The August 1991 Soviet coup d'état attempt with the temporary brief internment of President Mikhail Gorbachev destabilised the Soviet Union. On 8 December 1991, the heads of Russia, Ukraine and Belarus signed the Belavezha Accords. The agreement declared dissolution of the USSR by its original founding states (i.e., renunciation of the 1922 Treaty on the Creation of the USSR) and established the Commonwealth of Independent States (CIS) as a loose confederation. On 12 December, the agreement was ratified by the Supreme Soviet (the parliament of Russian SFSR); therefore the Russian SFSR had renounced the Treaty on the Creation of the USSR and de facto declared Russia's independence from the USSR itself and the ties with the other Soviet Socialist Republics.
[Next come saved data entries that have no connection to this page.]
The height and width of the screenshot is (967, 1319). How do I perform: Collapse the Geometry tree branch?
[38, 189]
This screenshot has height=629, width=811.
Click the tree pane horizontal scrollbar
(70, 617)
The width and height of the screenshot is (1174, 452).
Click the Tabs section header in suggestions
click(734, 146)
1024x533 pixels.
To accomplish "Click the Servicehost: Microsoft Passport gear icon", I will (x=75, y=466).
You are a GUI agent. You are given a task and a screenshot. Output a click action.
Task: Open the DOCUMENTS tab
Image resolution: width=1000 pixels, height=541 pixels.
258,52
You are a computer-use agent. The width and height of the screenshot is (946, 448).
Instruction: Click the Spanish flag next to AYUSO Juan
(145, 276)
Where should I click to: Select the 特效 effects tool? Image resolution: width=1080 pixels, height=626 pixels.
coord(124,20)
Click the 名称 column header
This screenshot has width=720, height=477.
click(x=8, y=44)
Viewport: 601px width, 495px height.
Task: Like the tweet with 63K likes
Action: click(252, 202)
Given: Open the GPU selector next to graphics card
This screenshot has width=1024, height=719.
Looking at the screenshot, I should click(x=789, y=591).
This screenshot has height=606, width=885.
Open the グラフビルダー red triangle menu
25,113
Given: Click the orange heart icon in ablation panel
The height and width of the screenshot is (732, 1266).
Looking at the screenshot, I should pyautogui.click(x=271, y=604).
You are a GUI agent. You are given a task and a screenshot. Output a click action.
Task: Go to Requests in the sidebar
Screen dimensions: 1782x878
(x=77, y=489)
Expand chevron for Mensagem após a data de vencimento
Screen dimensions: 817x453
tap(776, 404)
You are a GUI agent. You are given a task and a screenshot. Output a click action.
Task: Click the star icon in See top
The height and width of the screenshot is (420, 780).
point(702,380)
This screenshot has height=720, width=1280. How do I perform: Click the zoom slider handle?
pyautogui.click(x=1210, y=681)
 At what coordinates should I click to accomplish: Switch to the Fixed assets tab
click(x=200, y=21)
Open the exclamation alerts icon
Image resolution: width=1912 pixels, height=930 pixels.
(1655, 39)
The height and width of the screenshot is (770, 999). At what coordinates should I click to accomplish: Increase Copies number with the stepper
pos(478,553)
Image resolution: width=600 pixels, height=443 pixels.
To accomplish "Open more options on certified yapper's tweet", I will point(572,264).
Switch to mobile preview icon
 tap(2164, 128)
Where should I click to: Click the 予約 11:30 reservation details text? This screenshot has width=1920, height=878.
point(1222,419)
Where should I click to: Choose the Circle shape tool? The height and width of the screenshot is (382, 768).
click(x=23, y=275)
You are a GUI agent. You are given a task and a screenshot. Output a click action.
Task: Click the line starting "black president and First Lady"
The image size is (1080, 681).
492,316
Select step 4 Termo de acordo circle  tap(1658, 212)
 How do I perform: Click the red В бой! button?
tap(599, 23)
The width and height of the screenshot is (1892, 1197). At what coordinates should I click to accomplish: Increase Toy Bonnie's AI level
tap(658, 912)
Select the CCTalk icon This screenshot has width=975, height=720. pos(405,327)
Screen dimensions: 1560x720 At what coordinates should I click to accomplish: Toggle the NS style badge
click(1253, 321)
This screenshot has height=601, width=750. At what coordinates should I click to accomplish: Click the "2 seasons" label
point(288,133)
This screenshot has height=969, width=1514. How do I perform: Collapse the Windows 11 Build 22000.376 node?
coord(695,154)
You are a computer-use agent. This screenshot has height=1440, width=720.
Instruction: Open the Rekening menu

On 25 December 1991, following the resignation of Gorbachev as President of the Soviet Union (and former General Secretary of the Communist Party of the Soviet Union), the Russian SFSR was renamed the Russian Federation.[16] The next day after the lowering of the Soviet red flag from the top of the Kremlin Senate building of the Moscow Kremlin in Moscow, the USSR was self-dissolved by the Soviet of the Republics on 26 December, which by that time was the only functioning parliamentary chamber of the All-Union Supreme Soviet (the other house, Soviet of the Union, had already lost the quorum after recall of its members by the several union republics). After the dissolution, Russia declared that it assumed the rights and obligations of the dissolved central Soviet government, including UN membership and permanent membership on the Security Council, but originally excluding foreign debt and foreign assets of the USSR (also parts of the former Soviet Red Army and nuclear weapons remained under overall CIS command as CIS United Armed Forces [Wikidata]).

The 1978 RSFSR Constitution was amended several times to reflect the transition to democracy, private property and market economy. The new Russian Constitution, coming into effect on 25 December 1993 after a constitutional crisis, completely abolished the Soviet form of government and replaced it with a semi-presidential system.